Sondalo, aumentano le tariffe della Casa di Riposo: gli ospiti non ci stanno

Pronta anche una class action

Tempo di cambiamenti per la casa di riposo “Bellavista” di Sondalo. Se a settembre dello scorso anno il sindaco Luigi Grassi aveva ceduto formalmente la struttura alla fondazione Siccardi, una onlus senza fini di lucro, presieduta dall’ex direttore generale di Aovv, Lugi Gianola, ora a cambiare - e non di poco - sono le tariffe.

Aumento vertiginoso e senza preavviso. Una Pasqua davvero insolita per tutti i 49 ospiti della casa di riposo e per le loro famiglie che si sono viste recapitare una lettera - a firma del Sindaco Grassi - che può essere così riassunta: dal mese di maggio (con il preavviso di soli quindi giorni quindi) le rette mensili aumentaranno.  Una aumento di ben 250 € che graverà interamente sugli ospiti.

"Fino ad ora i disavanzi della casa di riposo sono stati coperti dal Comune e quindi posti a carico della fiscalità generale" si legge nella delibera.

"Auspico - scrive Grassi -  che gli utenti vorranno comprendere che non si è trattata di un'operazione per 'fare cassa'  ma resa indispensabile e improrogabile dall'attuale normativa".

Ma la preoccupazione e la rabbia tra gli ospiti e le loro famiglie è tanta, pronta una class action. "Perchè questo considerevole aumento?

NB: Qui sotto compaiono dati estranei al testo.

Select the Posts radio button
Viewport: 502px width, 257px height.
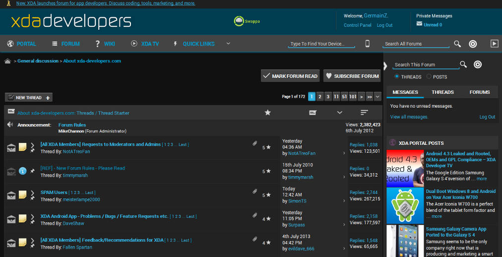click(x=429, y=77)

Basti pensare - ci dicono - alla casa di riposo di Grosio dove, nonostante un servizio migliore, si vedano i tre fisioterapisti contro l'unico presente a Sondalo, la retta mensile è di soli  € 1220. Noi invece saremo costretti a pagare € 1500 al mese!"  A tal proposito c'è chi si è già rivolto a Associazione Nazionale Consumatori per dare via ad una Class Action per combattere questo aumento repentino e obbligato.